Theresa gasps when I reveal what I’ve learned about Lady Evelyn and Lady Alivia. Lord Edmund is white as a sheet. He stares blankly at me, breathing slowly and deeply as he tries to keep his emotions under control.

When he finally speaks, some of his lordly bearing is returned. “Miss Wilcox, you have no idea what you’re talking about. You’ve glanced at a few pages and believe you understand the entire story. I remind you that you’ve been here for barely more than a week. You can’t possibly know enough about me to claim that I’m a murderer. You can’t possibly know enough about my family to claim they were innocent. As for the financial difficulties to which you’ve alluded, they are none of your business, and as you’ve implied, the money I received from my wife’s insurance policy and the meager portion of my sister’s inheritance that remained was not so much as a drop in the bucket.

“I am well within my rights to have you both arrested and dragged from my house. It is out of respect for Mrs. Pemberton, who up until your arrival was an excellent servant and one of the few bright spots of life in this castle, that I tell you the truth.”

He takes a breath and looks out over the ocean. I am not yet convinced that he isn’t the killer the evidence suggests him to be, but there is real pain in his eyes, real grief.

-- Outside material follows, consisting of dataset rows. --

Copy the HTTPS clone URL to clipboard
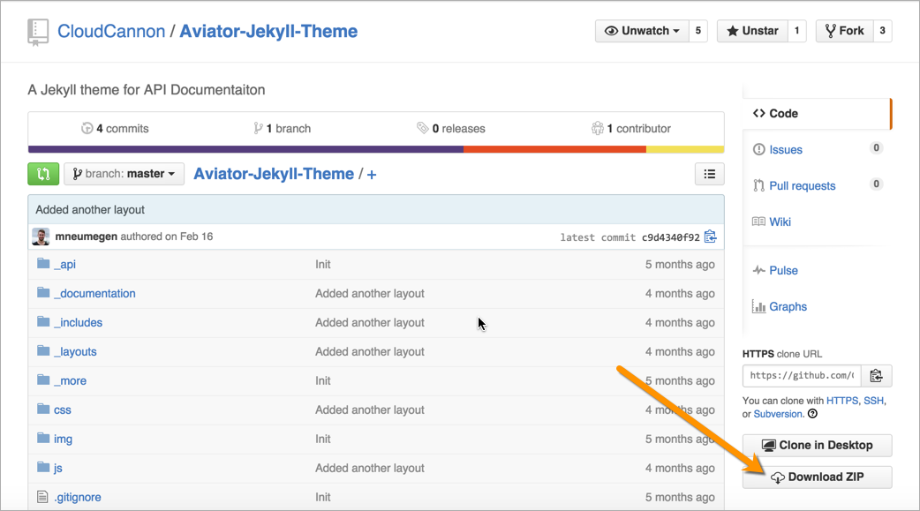The height and width of the screenshot is (511, 920). point(876,376)
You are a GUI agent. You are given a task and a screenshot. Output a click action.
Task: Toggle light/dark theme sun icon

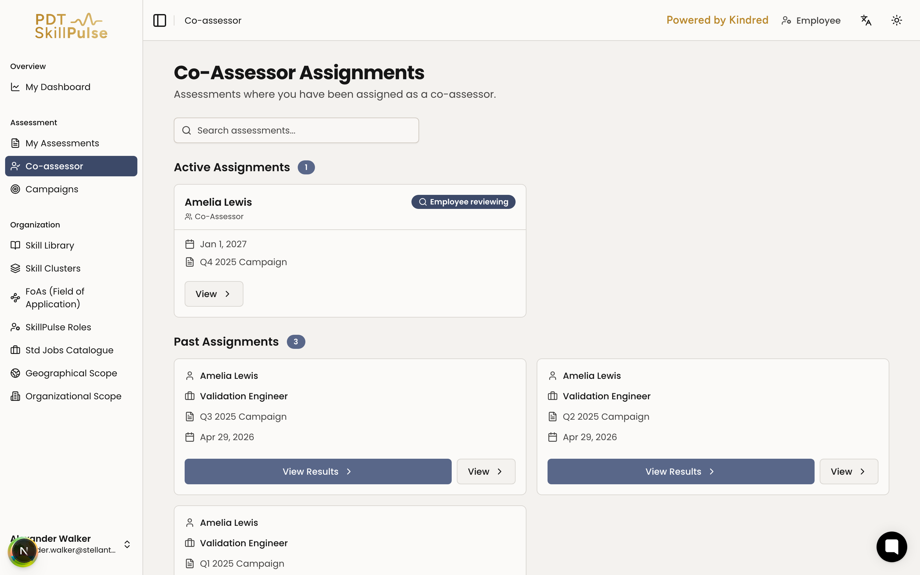[x=896, y=21]
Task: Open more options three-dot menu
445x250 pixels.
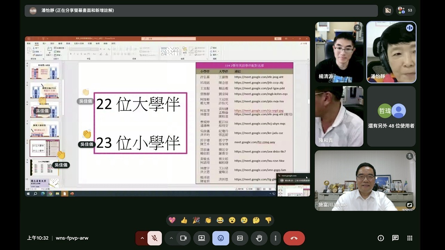Action: (x=275, y=238)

“My wife, Lady Evelyn, was a fragile woman. She was beautiful, breathtaking even. She was also kind and pure and gentle as a sea breeze. I loved her. But she wasn’t well, and…” His lower lip trembles. “And I am not an easy man to love. I was raised by a very strict father and a cruel mother. It’s made me very hard and very strict myself. I did my best, but… it wasn’t enough. Lady Evelyn was worn down and eventually, she chose to leave. She walked to the edge of White Cliff and jumped.

"Lady Cordelia, I'm afraid, is much the same. Utterly beautiful, kind, pure and far more loving than I deserve. But she is fragile, and Sarah's death has sent her spiraling into insanity. I fear Dr. Thornton is right and that I will have to commit her to save her life."

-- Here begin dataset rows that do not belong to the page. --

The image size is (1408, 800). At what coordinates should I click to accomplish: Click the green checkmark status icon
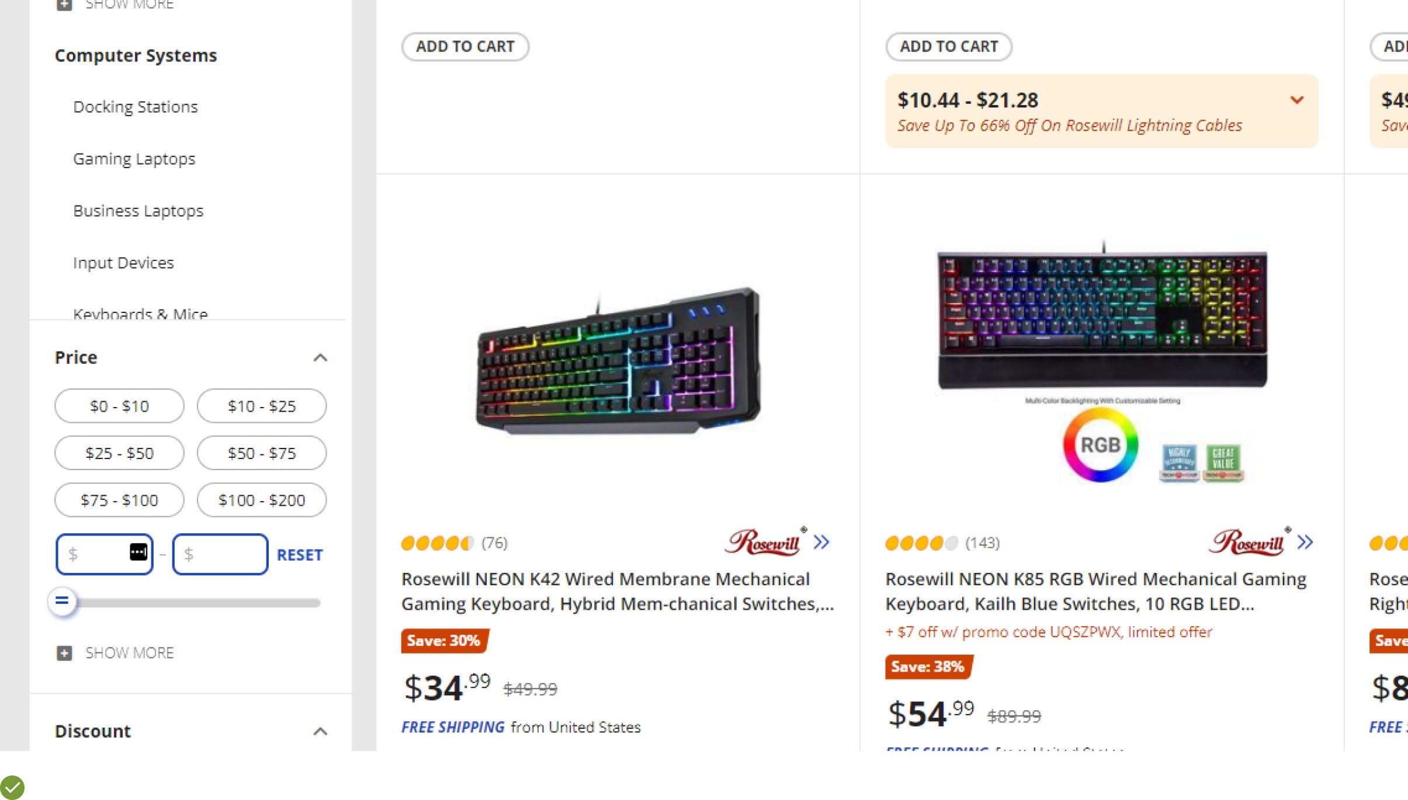pyautogui.click(x=12, y=787)
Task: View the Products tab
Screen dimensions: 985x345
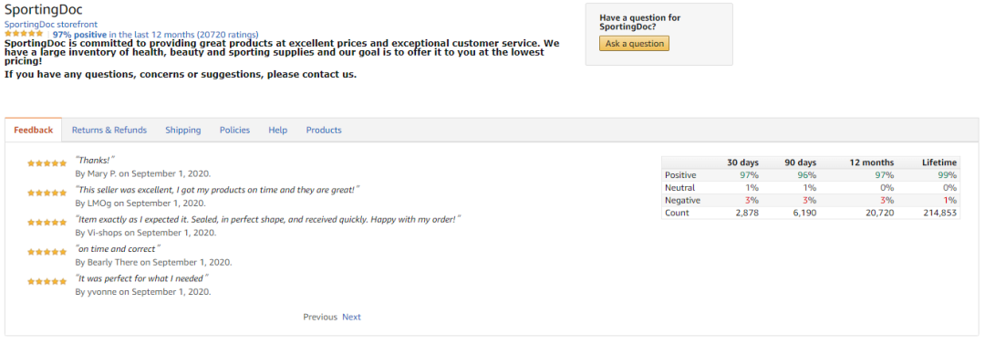Action: (x=324, y=131)
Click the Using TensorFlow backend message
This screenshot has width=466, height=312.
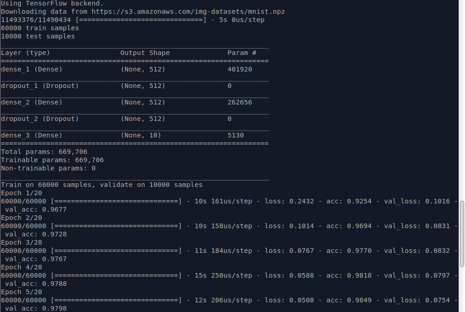(x=50, y=3)
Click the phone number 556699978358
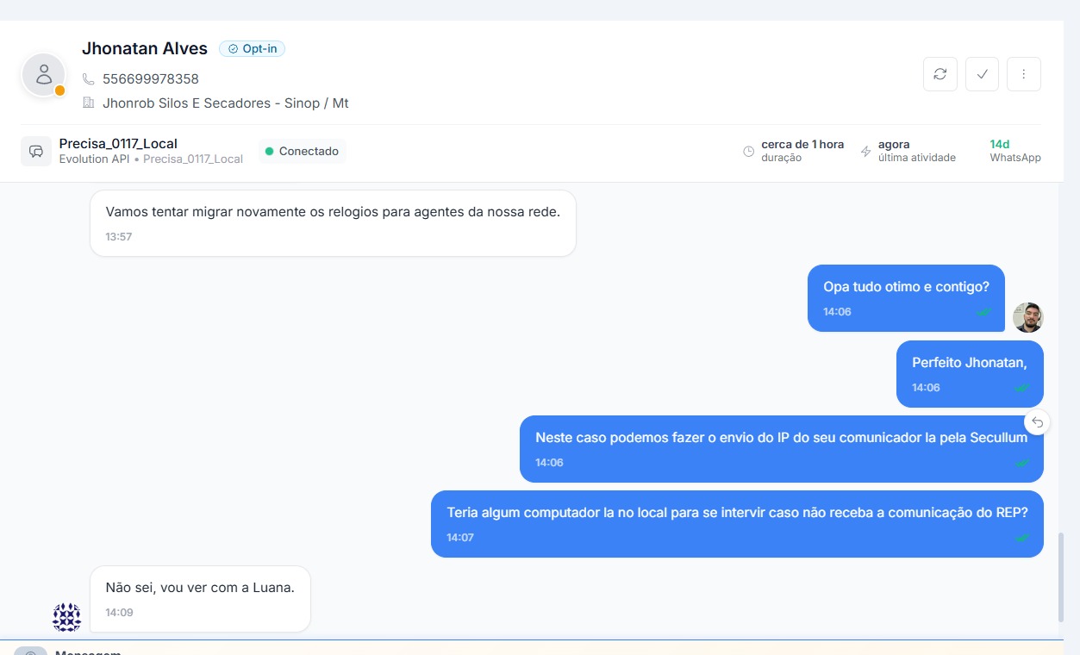1080x655 pixels. click(x=151, y=79)
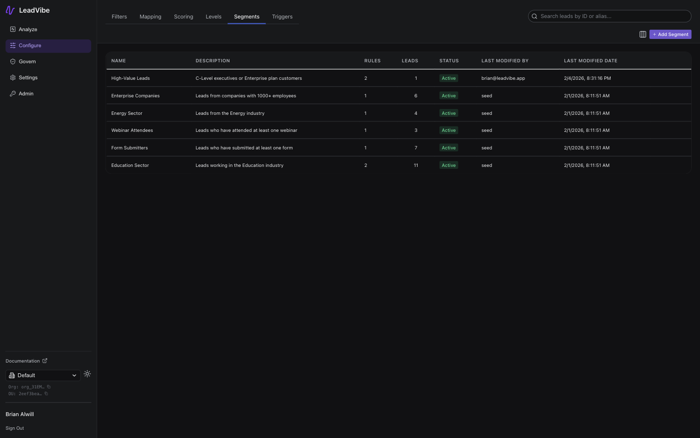
Task: Click the search magnifier icon
Action: tap(534, 16)
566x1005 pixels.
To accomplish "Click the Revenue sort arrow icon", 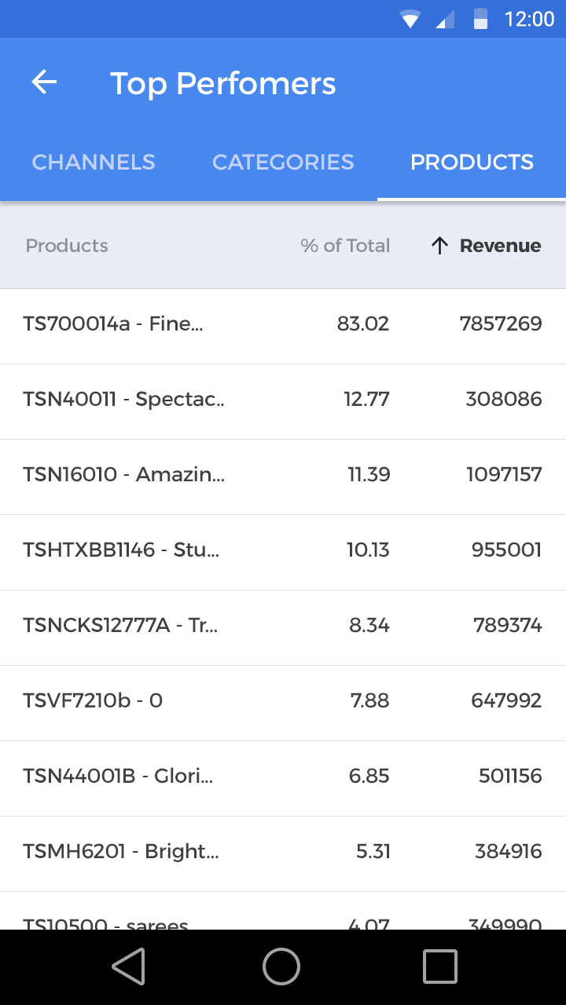I will click(x=439, y=246).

He takes a shaky breath, and I’m surprised to see tears welling in his eyes. “Well, I suppose I have a type,” he says thickly.

“As for my sister, she was a drug addict.” His face changes, losing its grief and adopting an ugly sneer. “She preferred heroin and fentanyl to caring for her son. She used when she was pregnant, constantly. I warned her she would kill her baby, and she told me, and I quote, ‘Bugger the baby.’ Well, bugger her. I hope Hell exists, and I hope she’s there burning an eternity for all the suffering she’s caused Oliver.

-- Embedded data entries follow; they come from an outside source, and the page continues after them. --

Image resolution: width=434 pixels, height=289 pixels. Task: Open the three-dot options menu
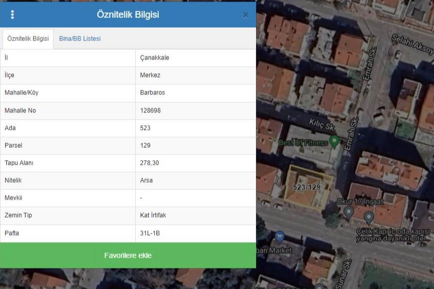pyautogui.click(x=12, y=15)
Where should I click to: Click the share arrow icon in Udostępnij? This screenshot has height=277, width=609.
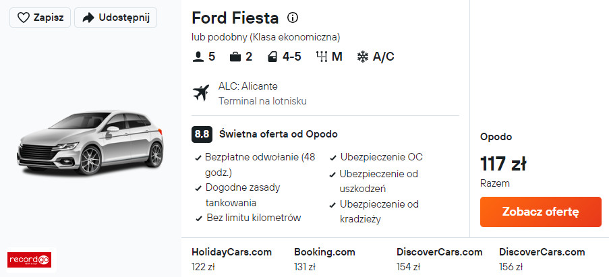click(88, 18)
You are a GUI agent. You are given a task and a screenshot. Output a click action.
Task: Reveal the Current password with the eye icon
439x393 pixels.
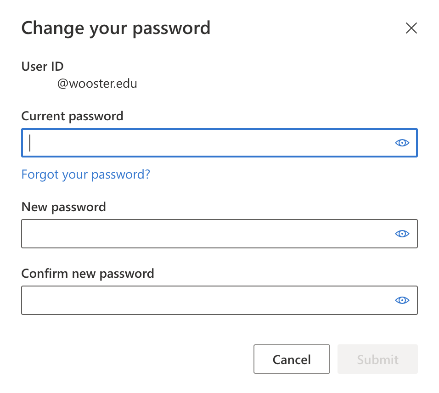[x=402, y=143]
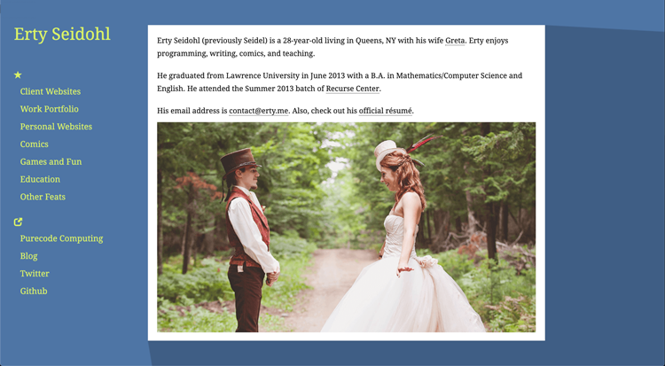Follow the Greta link in the bio
Screen dimensions: 665x366
pos(455,41)
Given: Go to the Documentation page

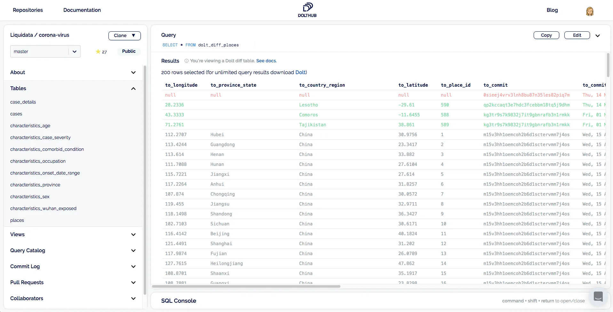Looking at the screenshot, I should [x=82, y=10].

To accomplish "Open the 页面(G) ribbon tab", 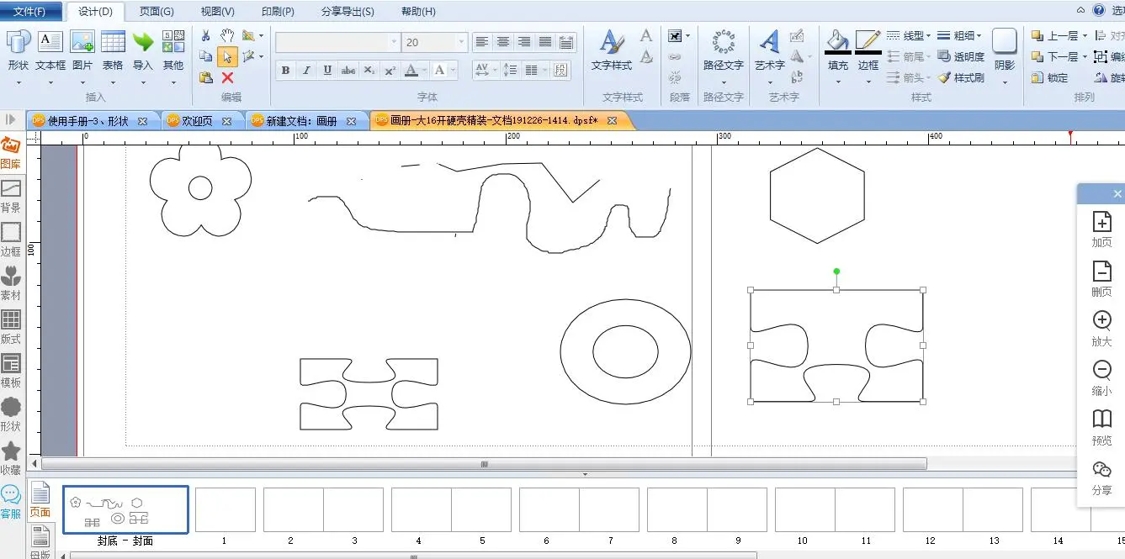I will [157, 12].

“When she had Oliver—and by the way, no one knows who the father is. I don’t know if you heard that or not. When she had him, she said she was going to get sober. She came to me begging for help. I wanted to have her thrown in jail and keep Oliver for myself, but Lady Cordelia was a bleeding heart, and I’d just married her, so I would have done anything she said if she only kept smiling at me the way she did.

"She was sober. For eight days. Then she began using it again. I began legal proceedings to adopt Oliver and take custody from her. When I won, she threw herself off of the same cliff where Lady Evelyn jumped. I'll be honest, I don't miss her. Were it not for Oliver, I might have killed her. But I didn't."

He meets our eyes and smiles thinly. “And now you know the truth. Bugger both of you if you don’t believe it. But I’ll tell you what. Let’s all go upstairs, and we can tell the Inspector whatever we’d like. Then we’ll let him decide. And Mary, you’re still fired. I want you out of my house before sunrise.”

Before I can respond, a wailing noise carries through the stone passages. “Please.” Then another, much louder and rising in pitch to a shriek. “PleeAAASE!!”

For the third time, the color drains from Lord Edmund’s face. He mouths one word, “Cordelia.”

Then he turns and runs back the way he came.